** Begin Data for processing **

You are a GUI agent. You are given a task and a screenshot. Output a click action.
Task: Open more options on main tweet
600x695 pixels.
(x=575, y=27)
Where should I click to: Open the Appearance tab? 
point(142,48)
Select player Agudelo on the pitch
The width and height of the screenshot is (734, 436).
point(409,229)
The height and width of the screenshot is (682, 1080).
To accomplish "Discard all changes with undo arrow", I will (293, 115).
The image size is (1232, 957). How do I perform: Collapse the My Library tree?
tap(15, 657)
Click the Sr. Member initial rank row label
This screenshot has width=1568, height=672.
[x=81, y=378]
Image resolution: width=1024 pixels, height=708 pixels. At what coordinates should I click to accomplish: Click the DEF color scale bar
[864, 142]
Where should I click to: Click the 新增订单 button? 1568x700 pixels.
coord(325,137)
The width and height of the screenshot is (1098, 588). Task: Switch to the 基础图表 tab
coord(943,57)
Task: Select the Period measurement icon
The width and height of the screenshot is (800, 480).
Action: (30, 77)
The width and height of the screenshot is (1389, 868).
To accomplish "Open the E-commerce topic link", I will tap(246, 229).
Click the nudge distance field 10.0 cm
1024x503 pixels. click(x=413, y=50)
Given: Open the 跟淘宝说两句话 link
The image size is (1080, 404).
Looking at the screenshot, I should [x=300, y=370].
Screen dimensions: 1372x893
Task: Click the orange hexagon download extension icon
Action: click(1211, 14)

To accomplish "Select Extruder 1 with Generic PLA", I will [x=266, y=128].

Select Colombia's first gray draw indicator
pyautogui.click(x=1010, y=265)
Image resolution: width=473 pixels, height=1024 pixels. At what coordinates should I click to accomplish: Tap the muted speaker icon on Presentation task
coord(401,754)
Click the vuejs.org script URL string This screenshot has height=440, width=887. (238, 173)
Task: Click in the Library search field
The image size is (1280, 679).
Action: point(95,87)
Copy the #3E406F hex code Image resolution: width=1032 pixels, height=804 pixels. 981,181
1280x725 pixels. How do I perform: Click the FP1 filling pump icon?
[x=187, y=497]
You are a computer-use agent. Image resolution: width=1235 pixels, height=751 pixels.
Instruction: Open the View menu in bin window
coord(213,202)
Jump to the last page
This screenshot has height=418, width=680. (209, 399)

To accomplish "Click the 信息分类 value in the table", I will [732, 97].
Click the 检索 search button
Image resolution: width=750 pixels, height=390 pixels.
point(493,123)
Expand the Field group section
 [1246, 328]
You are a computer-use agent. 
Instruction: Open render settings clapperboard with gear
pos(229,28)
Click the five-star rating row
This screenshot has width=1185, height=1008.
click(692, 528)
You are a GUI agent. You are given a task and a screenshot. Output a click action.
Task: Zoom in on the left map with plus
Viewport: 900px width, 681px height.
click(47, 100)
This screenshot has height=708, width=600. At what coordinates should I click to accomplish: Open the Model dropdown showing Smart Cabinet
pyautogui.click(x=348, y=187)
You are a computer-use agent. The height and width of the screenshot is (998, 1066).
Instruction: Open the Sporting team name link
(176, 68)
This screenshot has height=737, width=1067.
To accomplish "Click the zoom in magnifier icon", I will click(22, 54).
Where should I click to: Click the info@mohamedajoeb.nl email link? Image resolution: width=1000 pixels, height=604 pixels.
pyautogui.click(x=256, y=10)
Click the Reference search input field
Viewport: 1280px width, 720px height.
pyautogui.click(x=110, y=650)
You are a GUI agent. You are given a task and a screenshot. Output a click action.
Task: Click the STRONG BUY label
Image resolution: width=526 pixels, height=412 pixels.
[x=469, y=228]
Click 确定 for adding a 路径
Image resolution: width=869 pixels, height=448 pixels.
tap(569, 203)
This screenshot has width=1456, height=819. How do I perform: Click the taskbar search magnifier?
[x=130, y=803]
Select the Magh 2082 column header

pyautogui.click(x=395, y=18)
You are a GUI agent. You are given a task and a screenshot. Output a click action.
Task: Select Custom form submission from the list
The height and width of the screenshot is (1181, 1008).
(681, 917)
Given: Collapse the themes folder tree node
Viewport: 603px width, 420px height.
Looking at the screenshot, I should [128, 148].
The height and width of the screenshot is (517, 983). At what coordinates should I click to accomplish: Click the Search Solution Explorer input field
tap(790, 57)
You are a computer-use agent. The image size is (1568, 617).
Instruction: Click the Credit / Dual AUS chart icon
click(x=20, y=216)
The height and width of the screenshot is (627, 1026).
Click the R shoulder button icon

** End Data for processing **

» Set task
Reproduce all of the entries above verbatim, line for line, with no changes.

» Solution for this task
You are a GUI agent. You are given a task and a screenshot. Output a click action.
Task: Open more options on main tweet
600x695 pixels.
(x=575, y=27)
Where should I click to: Open the Appearance tab? 
point(142,48)
Select player Agudelo on the pitch
The width and height of the screenshot is (734, 436).
point(409,229)
The height and width of the screenshot is (682, 1080).
To accomplish "Discard all changes with undo arrow", I will (293, 115).
The image size is (1232, 957). How do I perform: Collapse the My Library tree?
tap(15, 657)
Click the Sr. Member initial rank row label
This screenshot has width=1568, height=672.
[x=81, y=378]
Image resolution: width=1024 pixels, height=708 pixels. At what coordinates should I click to accomplish: Click the DEF color scale bar
[864, 142]
Where should I click to: Click the 新增订单 button? 1568x700 pixels.
coord(325,137)
The width and height of the screenshot is (1098, 588). Task: Switch to the 基础图表 tab
coord(943,57)
Task: Select the Period measurement icon
The width and height of the screenshot is (800, 480).
Action: (30, 77)
The width and height of the screenshot is (1389, 868).
To accomplish "Open the E-commerce topic link", I will tap(246, 229).
Click the nudge distance field 10.0 cm
1024x503 pixels. click(x=413, y=50)
Given: Open the 跟淘宝说两句话 link
The image size is (1080, 404).
Looking at the screenshot, I should [x=300, y=370].
Screen dimensions: 1372x893
Task: Click the orange hexagon download extension icon
Action: click(1211, 14)

To accomplish "Select Extruder 1 with Generic PLA", I will [x=266, y=128].

Select Colombia's first gray draw indicator
pyautogui.click(x=1010, y=265)
Image resolution: width=473 pixels, height=1024 pixels. At what coordinates should I click to accomplish: Tap the muted speaker icon on Presentation task
coord(401,754)
Click the vuejs.org script URL string This screenshot has height=440, width=887. (238, 173)
Task: Click in the Library search field
The image size is (1280, 679).
Action: point(95,87)
Copy the #3E406F hex code Image resolution: width=1032 pixels, height=804 pixels. 981,181
1280x725 pixels. How do I perform: Click the FP1 filling pump icon?
[x=187, y=497]
You are a computer-use agent. Image resolution: width=1235 pixels, height=751 pixels.
Instruction: Open the View menu in bin window
coord(213,202)
Jump to the last page
This screenshot has height=418, width=680. (209, 399)

To accomplish "Click the 信息分类 value in the table", I will [732, 97].
Click the 检索 search button
Image resolution: width=750 pixels, height=390 pixels.
point(493,123)
Expand the Field group section
 [1246, 328]
You are a computer-use agent. 
Instruction: Open render settings clapperboard with gear
pos(229,28)
Click the five-star rating row
This screenshot has width=1185, height=1008.
click(692, 528)
You are a GUI agent. You are given a task and a screenshot. Output a click action.
Task: Zoom in on the left map with plus
Viewport: 900px width, 681px height.
click(47, 100)
This screenshot has height=708, width=600. At what coordinates should I click to accomplish: Open the Model dropdown showing Smart Cabinet
pyautogui.click(x=348, y=187)
You are a computer-use agent. The height and width of the screenshot is (998, 1066).
Instruction: Open the Sporting team name link
(176, 68)
This screenshot has height=737, width=1067.
To accomplish "Click the zoom in magnifier icon", I will click(22, 54).
Where should I click to: Click the info@mohamedajoeb.nl email link? Image resolution: width=1000 pixels, height=604 pixels.
pyautogui.click(x=256, y=10)
Click the Reference search input field
Viewport: 1280px width, 720px height.
pyautogui.click(x=110, y=650)
You are a GUI agent. You are given a task and a screenshot. Output a click action.
Task: Click the STRONG BUY label
Image resolution: width=526 pixels, height=412 pixels.
[x=469, y=228]
Click 确定 for adding a 路径
Image resolution: width=869 pixels, height=448 pixels.
tap(569, 203)
This screenshot has width=1456, height=819. How do I perform: Click the taskbar search magnifier?
[x=130, y=803]
Select the Magh 2082 column header

pyautogui.click(x=395, y=18)
You are a GUI agent. You are given a task and a screenshot. Output a click action.
Task: Select Custom form submission from the list
The height and width of the screenshot is (1181, 1008).
(681, 917)
Given: Collapse the themes folder tree node
Viewport: 603px width, 420px height.
Looking at the screenshot, I should [128, 148].
The height and width of the screenshot is (517, 983). At what coordinates should I click to accomplish: Click the Search Solution Explorer input field
tap(790, 57)
You are a computer-use agent. The image size is (1568, 617).
Instruction: Click the Credit / Dual AUS chart icon
click(x=20, y=216)
The height and width of the screenshot is (627, 1026).
Click the R shoulder button icon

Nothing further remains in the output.